▸ **What is being asked**
Could you restate the data word for word?

▸ **Input data**
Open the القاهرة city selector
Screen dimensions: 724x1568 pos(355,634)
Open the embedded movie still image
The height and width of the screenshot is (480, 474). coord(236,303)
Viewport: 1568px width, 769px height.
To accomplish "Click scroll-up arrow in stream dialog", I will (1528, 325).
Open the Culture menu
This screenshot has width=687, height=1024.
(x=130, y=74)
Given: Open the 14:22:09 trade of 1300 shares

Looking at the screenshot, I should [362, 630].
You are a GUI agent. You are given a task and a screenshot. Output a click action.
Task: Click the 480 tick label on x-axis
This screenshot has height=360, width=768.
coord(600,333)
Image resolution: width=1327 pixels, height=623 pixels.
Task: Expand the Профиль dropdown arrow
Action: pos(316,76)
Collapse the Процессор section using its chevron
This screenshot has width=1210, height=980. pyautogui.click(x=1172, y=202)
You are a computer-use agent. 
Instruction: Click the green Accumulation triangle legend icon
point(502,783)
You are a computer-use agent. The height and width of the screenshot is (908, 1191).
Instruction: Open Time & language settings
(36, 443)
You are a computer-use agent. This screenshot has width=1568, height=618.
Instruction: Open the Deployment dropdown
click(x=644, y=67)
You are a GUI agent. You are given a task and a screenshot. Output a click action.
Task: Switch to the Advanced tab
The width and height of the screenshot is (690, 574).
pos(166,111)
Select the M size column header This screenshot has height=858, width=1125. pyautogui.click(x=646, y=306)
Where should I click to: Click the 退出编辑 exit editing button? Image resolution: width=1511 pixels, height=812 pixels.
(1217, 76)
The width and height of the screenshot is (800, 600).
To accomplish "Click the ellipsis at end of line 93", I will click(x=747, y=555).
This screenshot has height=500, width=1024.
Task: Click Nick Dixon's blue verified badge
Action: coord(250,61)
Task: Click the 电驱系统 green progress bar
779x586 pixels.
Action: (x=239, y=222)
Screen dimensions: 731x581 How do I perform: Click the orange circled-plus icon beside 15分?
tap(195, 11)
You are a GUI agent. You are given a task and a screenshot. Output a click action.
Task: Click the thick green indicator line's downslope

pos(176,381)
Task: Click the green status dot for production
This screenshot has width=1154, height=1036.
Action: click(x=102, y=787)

▸ **The completed task**
Open the القاهرة city selector
Screen dimensions: 724x1568 pos(355,634)
Open the embedded movie still image
The height and width of the screenshot is (480, 474). coord(236,303)
Viewport: 1568px width, 769px height.
To accomplish "Click scroll-up arrow in stream dialog", I will (1528, 325).
Open the Culture menu
This screenshot has width=687, height=1024.
(x=130, y=74)
Given: Open the 14:22:09 trade of 1300 shares

Looking at the screenshot, I should [362, 630].
You are a GUI agent. You are given a task and a screenshot. Output a click action.
Task: Click the 480 tick label on x-axis
This screenshot has height=360, width=768.
coord(600,333)
Image resolution: width=1327 pixels, height=623 pixels.
Task: Expand the Профиль dropdown arrow
Action: pos(316,76)
Collapse the Процессор section using its chevron
This screenshot has width=1210, height=980. pyautogui.click(x=1172, y=202)
You are a computer-use agent. 
Instruction: Click the green Accumulation triangle legend icon
point(502,783)
You are a computer-use agent. The height and width of the screenshot is (908, 1191).
Instruction: Open Time & language settings
(36, 443)
You are a computer-use agent. This screenshot has width=1568, height=618.
Instruction: Open the Deployment dropdown
click(x=644, y=67)
You are a GUI agent. You are given a task and a screenshot. Output a click action.
Task: Switch to the Advanced tab
The width and height of the screenshot is (690, 574).
pos(166,111)
Select the M size column header This screenshot has height=858, width=1125. pyautogui.click(x=646, y=306)
Where should I click to: Click the 退出编辑 exit editing button? Image resolution: width=1511 pixels, height=812 pixels.
(1217, 76)
The width and height of the screenshot is (800, 600).
To accomplish "Click the ellipsis at end of line 93", I will click(x=747, y=555).
This screenshot has height=500, width=1024.
Task: Click Nick Dixon's blue verified badge
Action: coord(250,61)
Task: Click the 电驱系统 green progress bar
779x586 pixels.
Action: (x=239, y=222)
Screen dimensions: 731x581 How do I perform: Click the orange circled-plus icon beside 15分?
tap(195, 11)
You are a GUI agent. You are given a task and a screenshot. Output a click action.
Task: Click the thick green indicator line's downslope

pos(176,381)
Task: Click the green status dot for production
This screenshot has width=1154, height=1036.
Action: click(x=102, y=787)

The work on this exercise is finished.